Tendré que repasar y reconsiderarlo. Por lo pronto es verdad que esa llama doble emerge con nitidez. Ahí brota el verso 343 de “Piedra de sol”: “el mundo nace cuando dos se besan”. Y si dos se besan, continúa más adelante, en los versos del 373 al 378: “el mundo cambia, encarnan los deseos,/el pensamiento encarna, brotan alas/ en las espaldas del esclavo, el mundo/ es real y tangible, el vino es vino,/ el pan vuelve a saber, el agua es agua,/ amar es combatir, es abrir puertas”.
“Blanco” mismo, en su parte final proyecta esa llama doble: “Tu cuerpo/ derramado en mi cuerpo/ visto / desvanecido/ da realidad a la mirada”.

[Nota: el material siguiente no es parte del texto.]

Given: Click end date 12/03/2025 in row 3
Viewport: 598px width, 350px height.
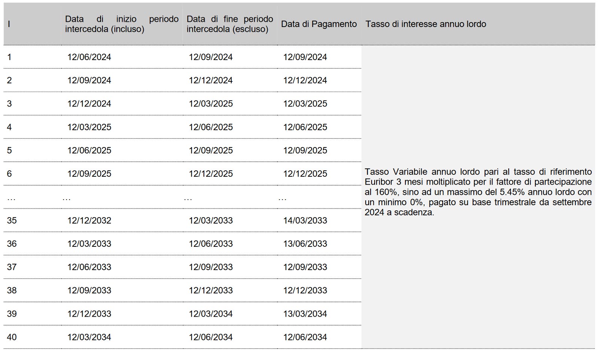Looking at the screenshot, I should pos(211,104).

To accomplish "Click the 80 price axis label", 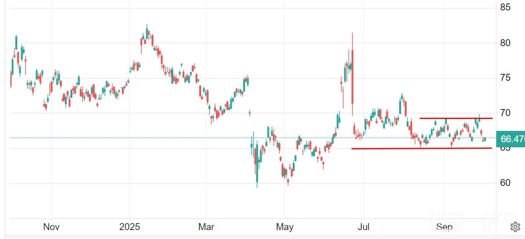I will click(x=505, y=43).
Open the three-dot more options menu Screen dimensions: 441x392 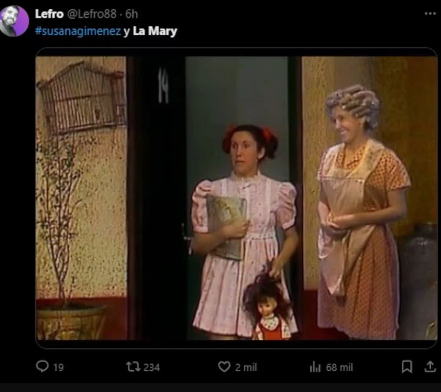(x=430, y=14)
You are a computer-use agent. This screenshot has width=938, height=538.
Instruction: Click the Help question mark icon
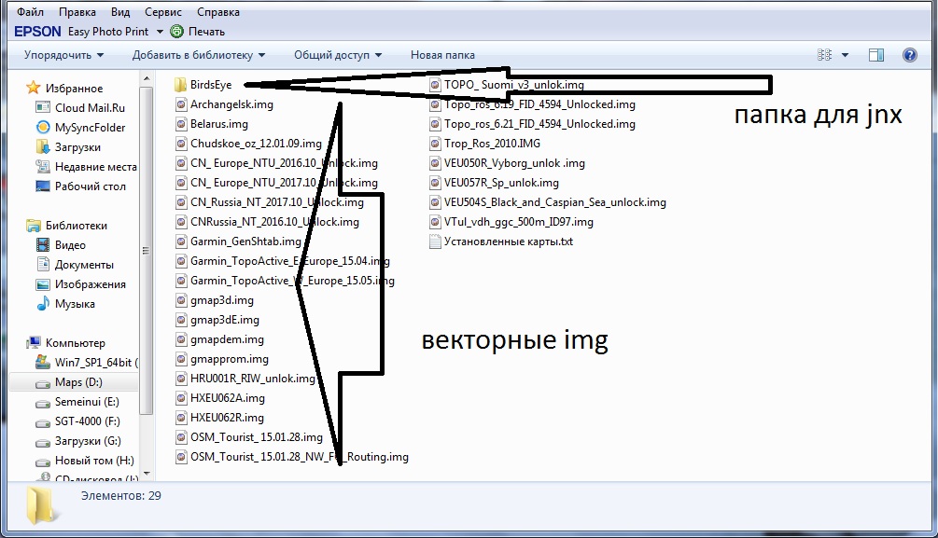click(x=909, y=55)
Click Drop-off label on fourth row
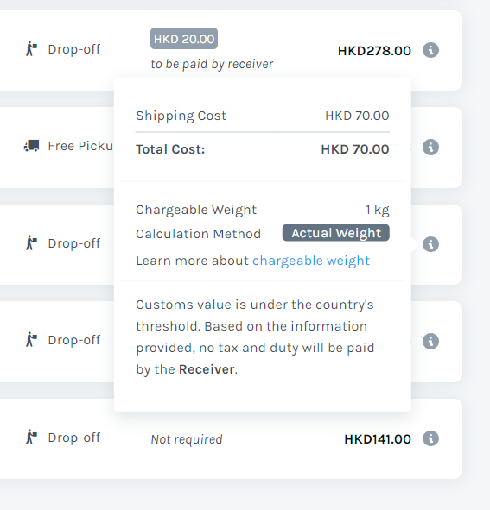Image resolution: width=490 pixels, height=510 pixels. tap(74, 340)
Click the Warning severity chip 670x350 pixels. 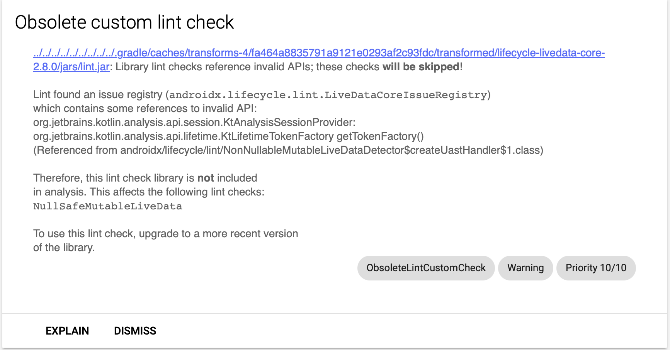(525, 268)
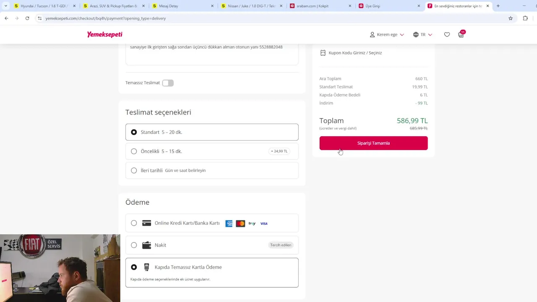Screen dimensions: 537x302
Task: Select Öncelikli 5–15 dk. delivery option
Action: 134,151
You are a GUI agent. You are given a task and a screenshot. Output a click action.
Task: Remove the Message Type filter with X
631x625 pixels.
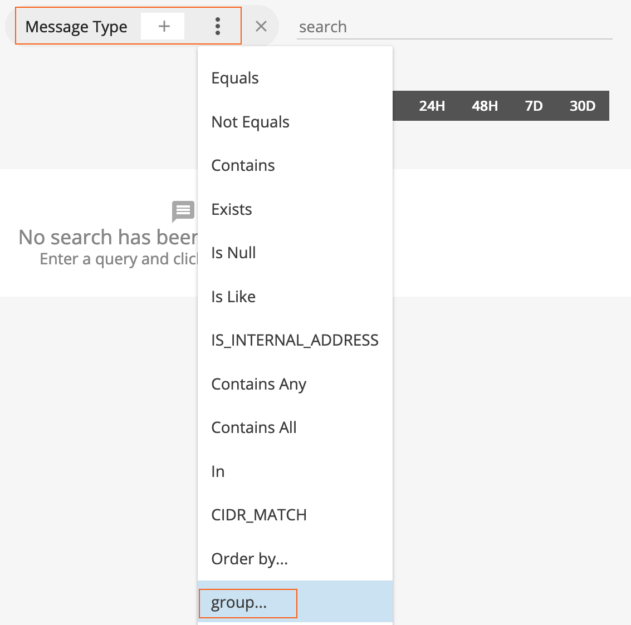point(261,27)
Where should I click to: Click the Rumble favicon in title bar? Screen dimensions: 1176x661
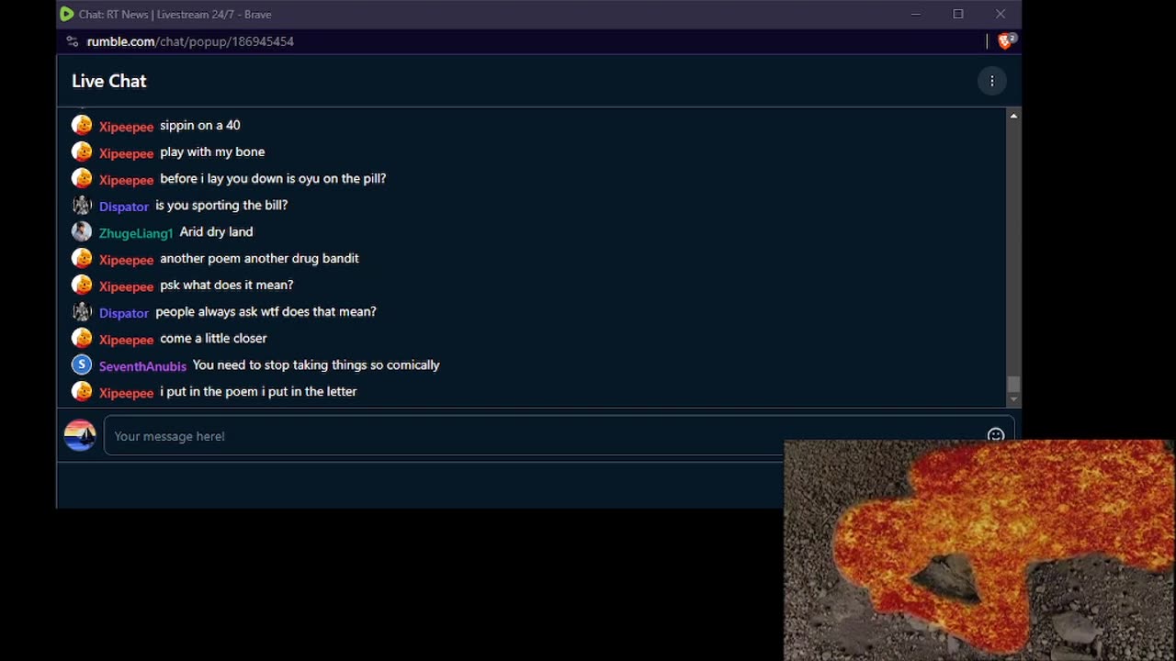pos(66,14)
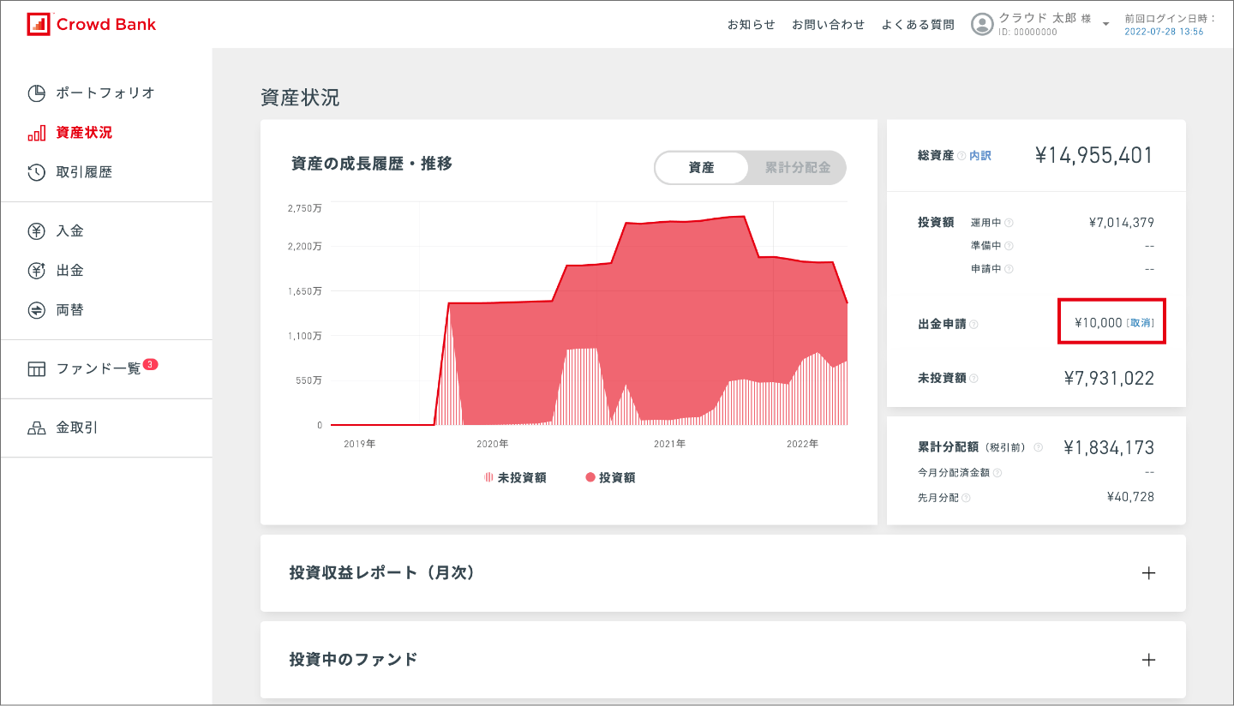
Task: Click the 取消 link for withdrawal request
Action: [1141, 323]
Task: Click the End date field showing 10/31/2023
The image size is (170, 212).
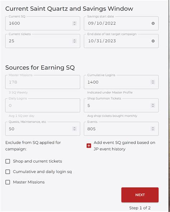Action: coord(121,41)
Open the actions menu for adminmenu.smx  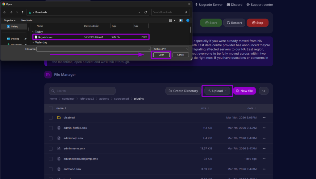point(264,148)
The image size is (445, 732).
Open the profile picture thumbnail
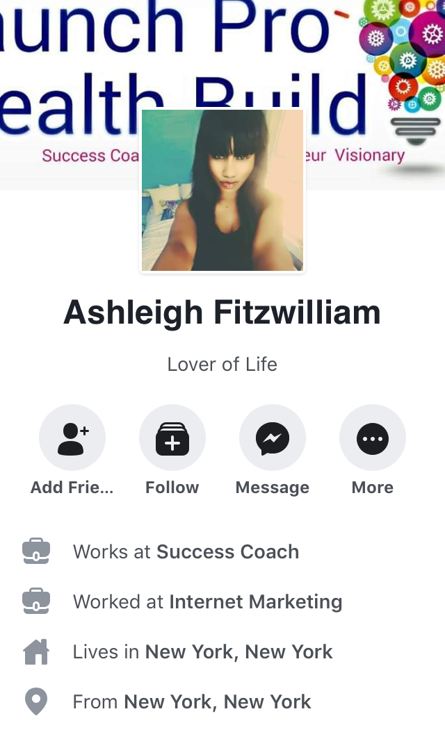pos(223,190)
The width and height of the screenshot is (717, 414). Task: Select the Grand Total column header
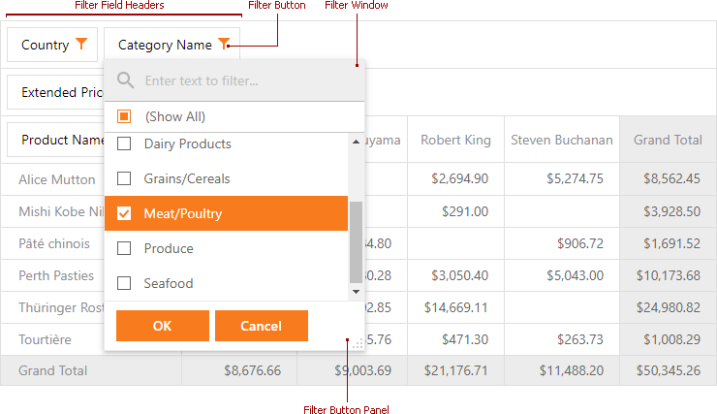[x=668, y=140]
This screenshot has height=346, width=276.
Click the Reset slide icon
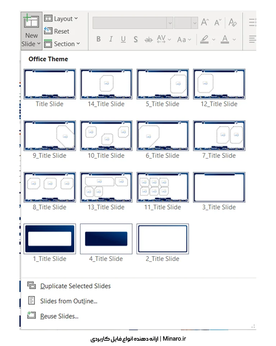48,31
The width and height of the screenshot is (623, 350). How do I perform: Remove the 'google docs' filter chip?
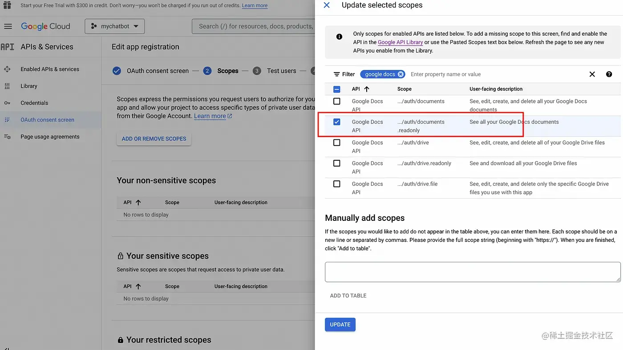click(401, 74)
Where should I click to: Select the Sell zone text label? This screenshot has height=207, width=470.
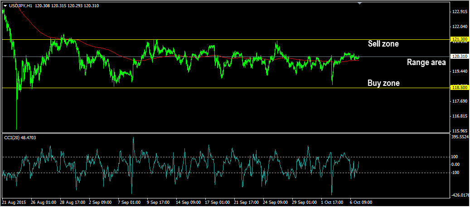[x=383, y=44]
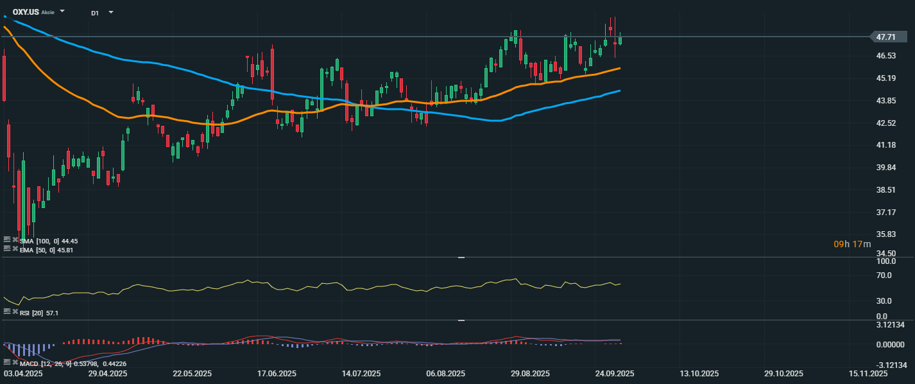Image resolution: width=915 pixels, height=384 pixels.
Task: Open settings icon for RSI indicator
Action: [x=7, y=312]
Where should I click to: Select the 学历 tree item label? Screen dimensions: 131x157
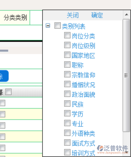[x=78, y=114]
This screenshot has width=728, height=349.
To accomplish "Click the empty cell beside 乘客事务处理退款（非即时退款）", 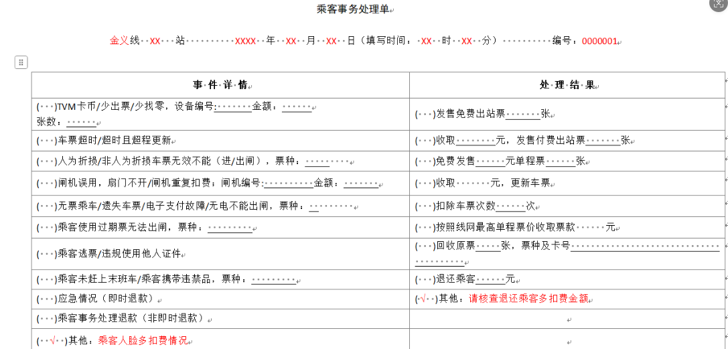I will (x=567, y=319).
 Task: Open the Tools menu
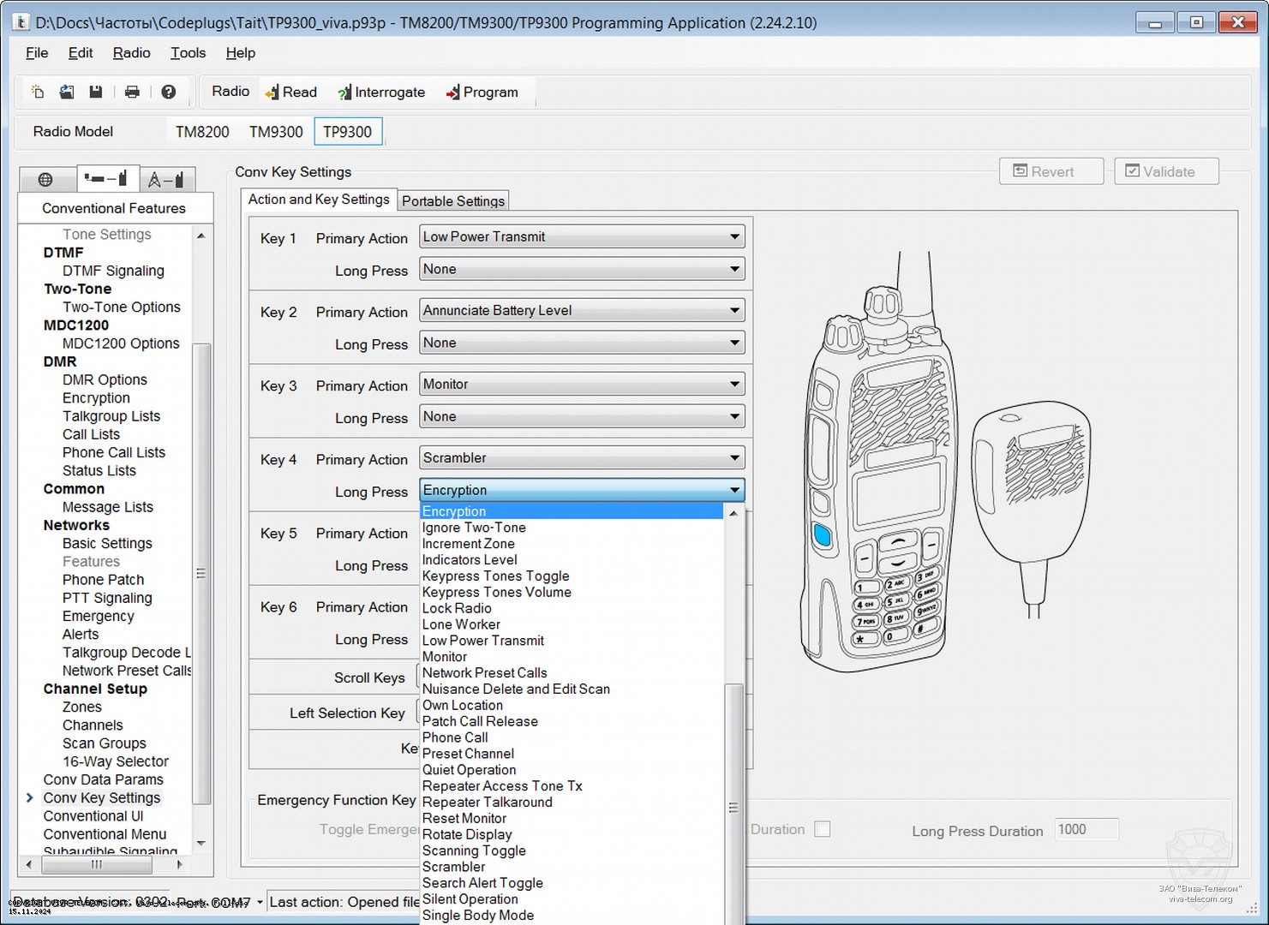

La comida sigue, la charla pasa a las clases, a los alumnos, a las generaciones de ahora, a las que, dice Arana, les cuesta leer un libro del inicio al fin. Y bromea (¿bromea?): Un alumno de filosofía me preguntó alguna vez si era suficiente una presentación en power point para acreditar el curso. Los numerosos grupos. En fin, las problemáticas del ejercicio. Y sobre todo, la necesidad de la filosofía. No de la filosofía académica, se apura a aclarar, sino de una filosofía dialogante, cotidiana, que sea capaz de despertar en la sociedad, en los espacios vitales, las preguntas de siempre, las preguntas fundamentales.
El tiempo de la comida se agota. Pasamos a la conferencia final y a los discursos de clausura. En su momento, don Manuel comenta que desde hace veinte años un grupo de amigos “nos reunimos en el comedor de la casa de ustedes”, y ahí brotó la idea, la inquietud y la iniciativa de organizar este tipo de encuentros cuya premisa sea el diálogo, el encuentro y la apertura. Brota la emoción, el agradecimiento y, entonces, pasamos al brindis. Momentos de charla abierta, hemos llegado al final de la jornada y un buen vino cierra con broche de oro. La UPAEP ha sido escenario de este congreso internacional sobre educación, ciencia y religión, un diálogo que no es tan pujante pero que brota por aquí y por allá, que cobra forma. Y en ese contexto, el tema de Octavio Paz, tan marginal, tan momentáneo, desde luego, no hace falta un monumento, el mejor homenaje para un autor es que su obra sea leída. Y eso es lo que ha pasado. Mi admiración crece porque no pensaba, no imaginaba yo que un renombrado filósofo –como Juan Arana- que se ha dedicado toda su vida a temas de la relación entre filosofía y ciencia, o entre mente y cuerpo, abra un espacio para dedicarse a leer a Octavio Paz, desde el otro lado del Atlántico.
Profesor Arana, muchas gracias por la charla, le agradezco. Y él me contesta: Mil gracias por este grato recuerdo. Le había enviado la foto del recuerdo, de nuestro encuentro en la comida del congreso con don Manuel Díaz.